Mesmo décadas após sua morte, Cora Coralina segue como referência viva na Cidade de Goiás, influenciando o turismo cultural, projetos liderados por mulheres e a forma como o município se reconhece e se apresenta ao Brasil.
Reconhecida internacionalmente pelo conjunto arquitetônico colonial e pelo título de Patrimônio Mundial concedido pela Unesco em 2001, a Cidade de Goiás carrega uma identidade que vai além dos casarões, das igrejas e das tradições religiosas. Essa identidade foi moldada, em grande parte, pela obra de Cora Coralina, que transformou o cotidiano vilaboense em literatura e memória coletiva.
A poetisa fez da cidade não apenas cenário, mas matéria-prima de sua escrita. Becos, quintais, cozinhas, mulheres trabalhadoras e saberes populares atravessam seus textos e ajudaram a construir uma narrativa própria sobre Goiás — uma cidade contada por dentro, a partir das experiências simples e muitas vezes invisibilizadas.
Mesmo após décadas de sua morte, a poesia de Cora continua influenciando a forma como a cidade se organiza culturalmente, se apresenta ao turismo e fortalece o sentimento de pertencimento entre seus moradores.
Quando a literatura vira roteiro turístico
O turismo na Cidade de Goiás se estrutura hoje em torno de experiências que dialogam diretamente com a obra de Cora Coralina. A casa onde a poetisa viveu, às margens do Rio Vermelho, tornou-se um dos espaços mais visitados do município e funciona como ponto de partida para uma imersão literária e afetiva.

Versos, personagens e cenários descritos em seus livros atravessam visitas guiadas, roteiros históricos, feiras culturais e experiências gastronômicas. A cidade passou a ser narrada não apenas por datas e monumentos, mas por histórias de mulheres, trabalhadores, becos e quintais — exatamente como Cora registrou em sua poesia.
Essa leitura ampliou o entendimento de patrimônio na cidade. A memória deixou de estar centrada apenas nas elites políticas ou religiosas e passou a valorizar o trabalho manual, a culinária tradicional, o artesanato e as vozes femininas que ficaram à margem dos registros oficiais. Essa perspectiva influencia até hoje ações educativas, projetos culturais e a preservação do patrimônio imaterial em Goiás.
Mulheres Coralinas: quando a obra vira ação coletiva
É nesse contexto que surge o coletivo Mulheres Coralinas, inspirado diretamente na vida e na obra da poetisa. O grupo nasceu a partir de uma política pública municipal e utiliza a literatura de Cora como eixo central na formação de mulheres em situação de vulnerabilidade.
A obra da escritora não entra como símbolo decorativo, mas como ferramenta formativa. As participantes têm acesso sistemático à leitura da vida e dos textos de Cora, em oficinas que conectam poesia, memória local, identidade e direitos das mulheres. A proposta é fortalecer autonomia econômica, autoestima e permanência dessas mulheres no território, evitando que a cidade se transforme apenas em cenário turístico desconectado de quem a habita.
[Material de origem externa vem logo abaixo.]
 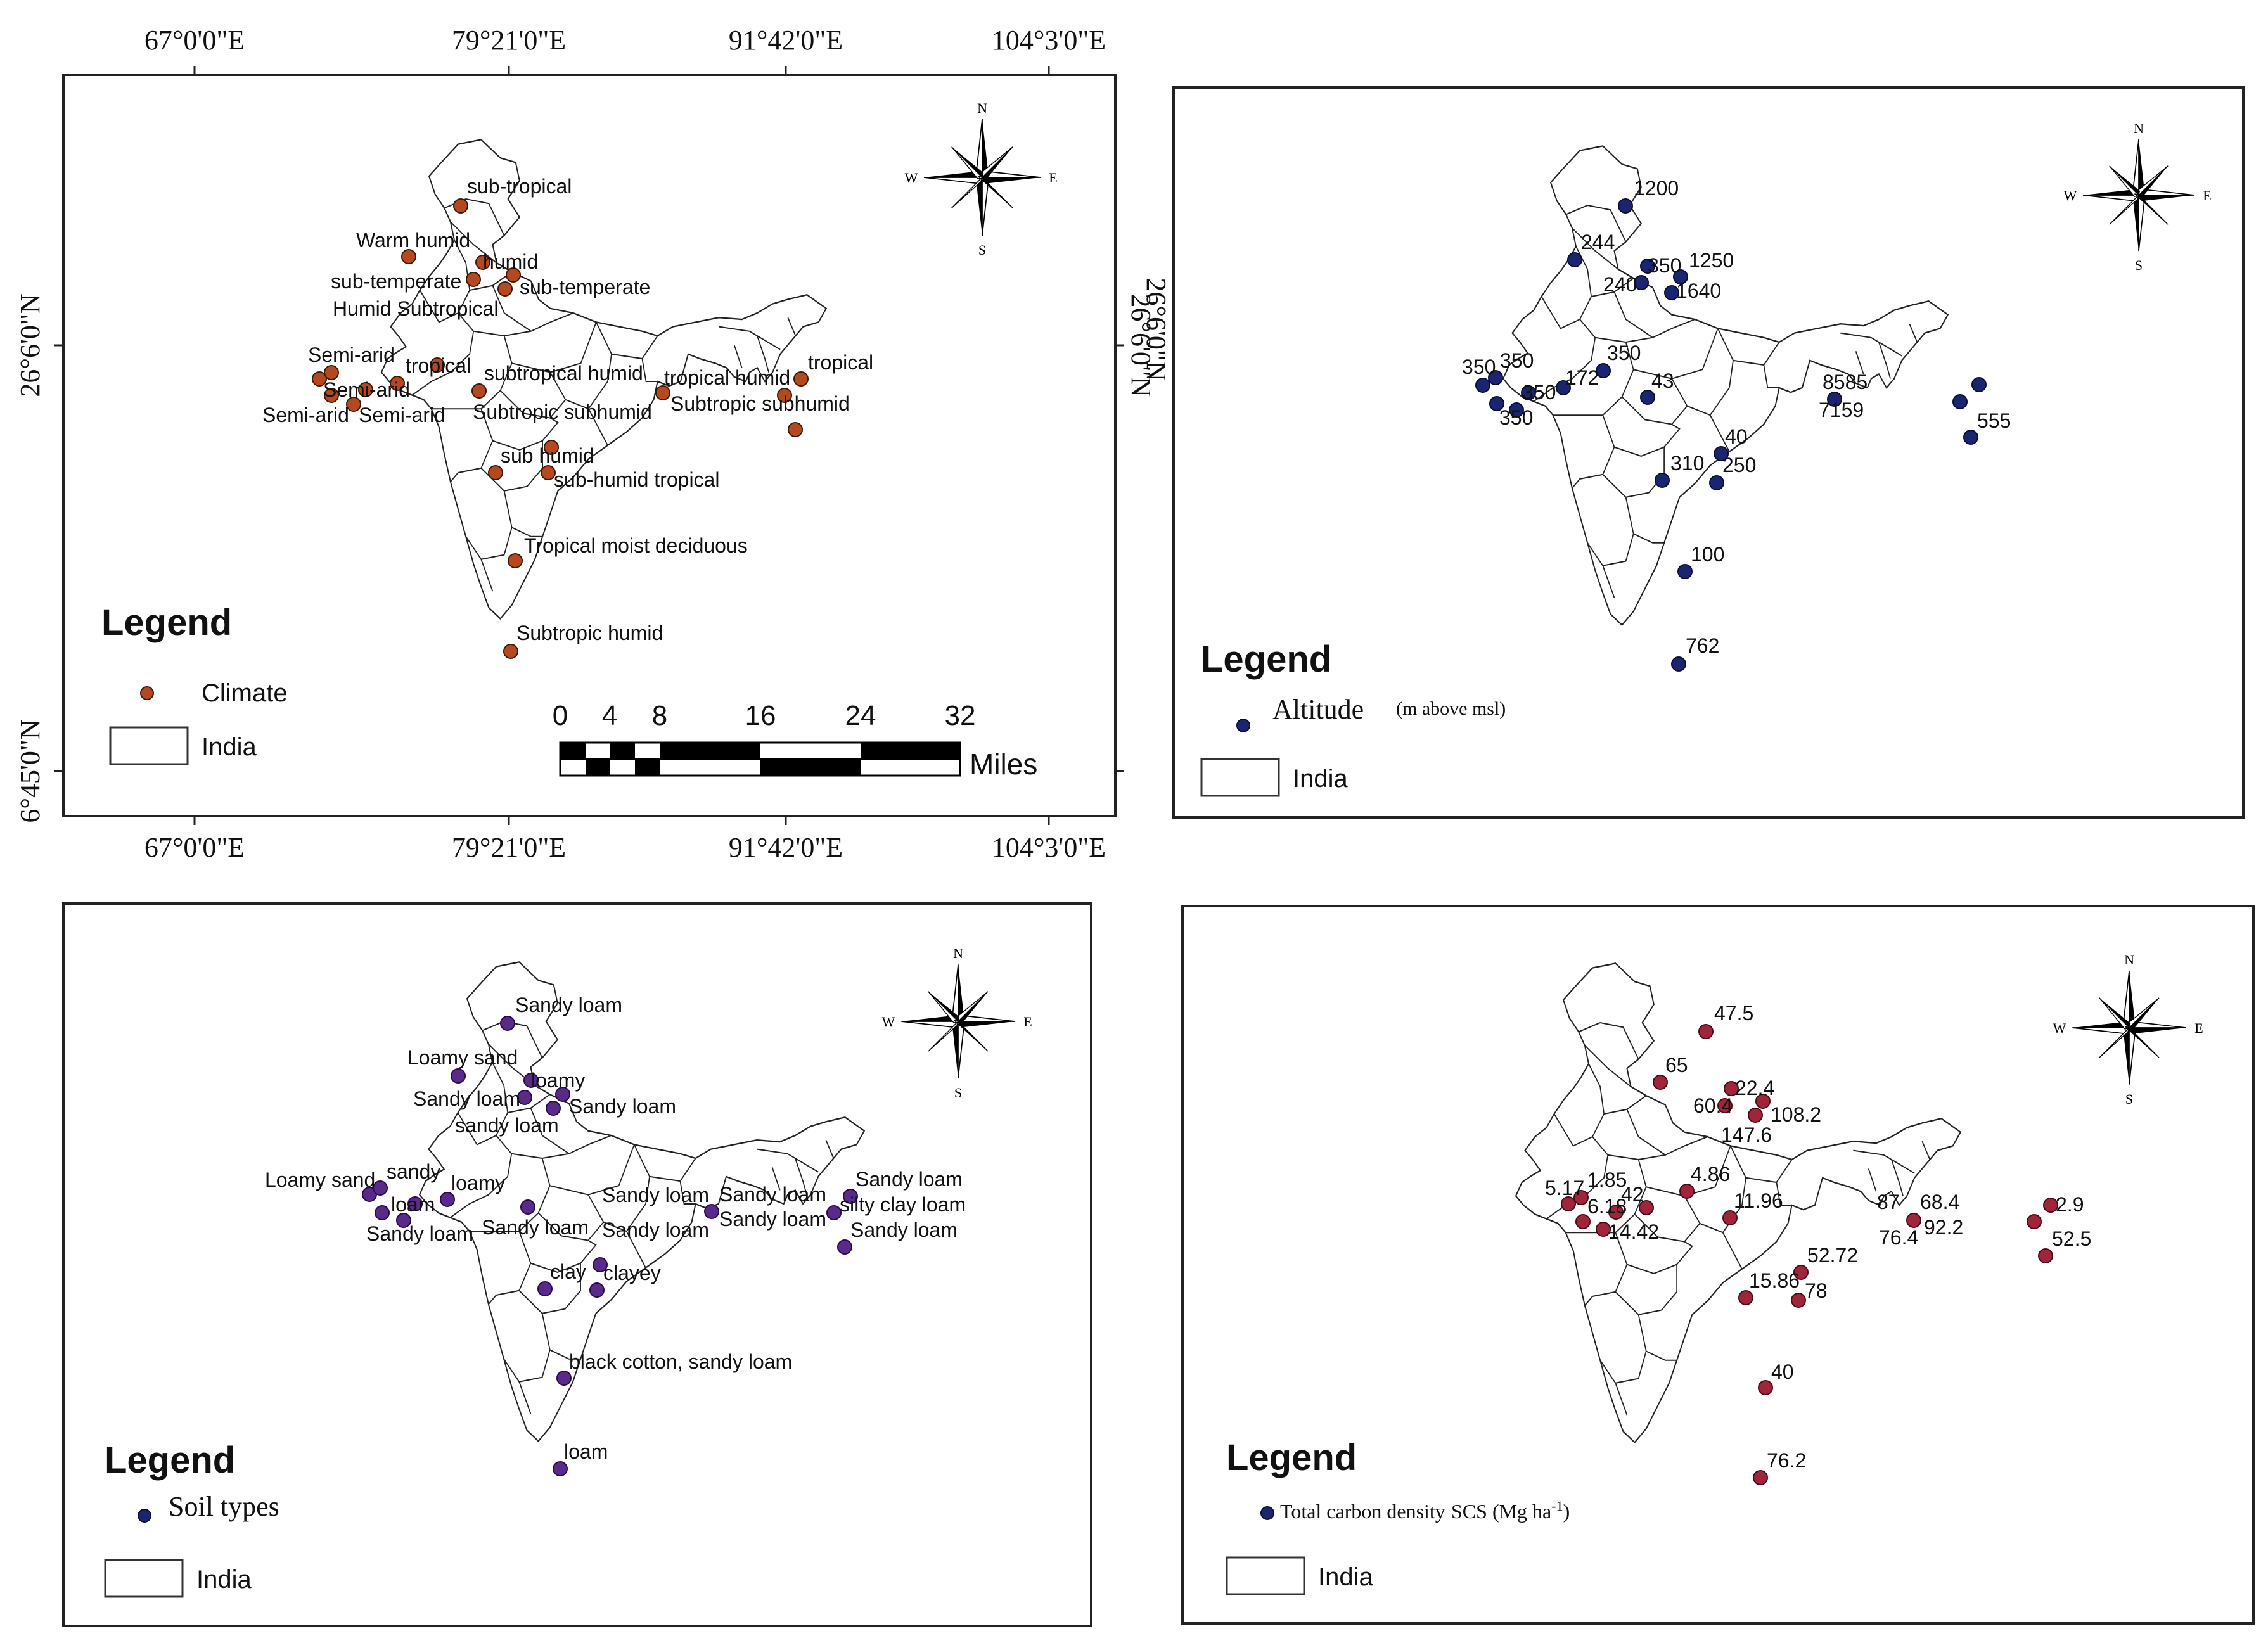 I want to click on point-label: Loamy sand, so click(x=462, y=1058).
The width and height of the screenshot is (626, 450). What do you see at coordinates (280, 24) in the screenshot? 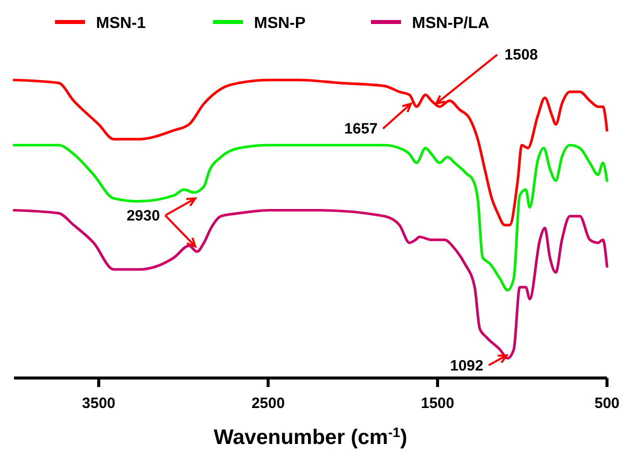
I see `legend-label: MSN-P` at bounding box center [280, 24].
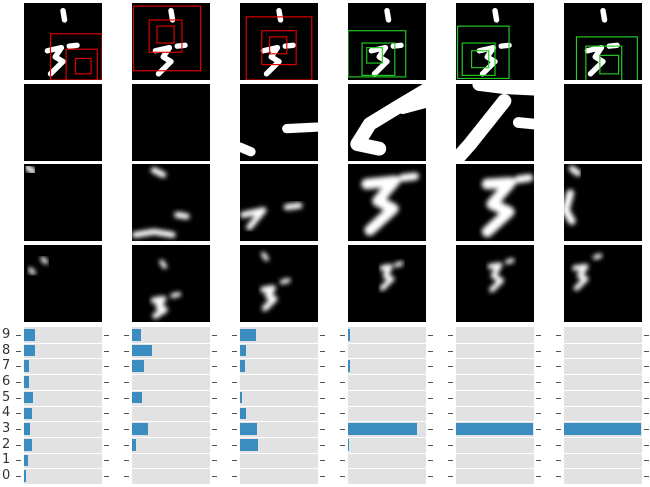 The image size is (650, 487). What do you see at coordinates (6, 413) in the screenshot?
I see `class-label-4: 4` at bounding box center [6, 413].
O coletivo mantém oficinas, cursos e ações culturais que unem produção artesanal, gastronomia tradicional e letramento literário. Parte dessa produção é voltada ao turismo cultural, transformando receitas, técnicas e narrativas locais em fonte de renda e preservação da memória.
Ao atuar com doceiras, artesãs, bordadeiras, cozinheiras e educadoras, o grupo ajuda a manter vivos saberes que aparecem com frequência na obra de Cora Coralina: o trabalho doméstico, a comida feita à mão, a oralidade e a experiência feminina como centro da história.
Identidade moldada pela palavra
A influência de Cora Coralina na Cidade de Goiás vai além do turismo e dos projetos culturais. Ela se consolidou como referência simbólica da identidade local. Mulher que publicou tardiamente, doceira que transformou o trabalho manual em literatura e autora que escolheu narrar os “anônimos” da cidade, Cora representa uma forma de existir marcada por resistência, simplicidade e dignidade.

Mais do que cenário histórico, Goiás se tornou uma cidade narrada por dentro — onde literatura, cultura e vida seguem entrelaçadas, como nos versos que ainda ecoam pelas ruas de pedra da antiga Vila Boa.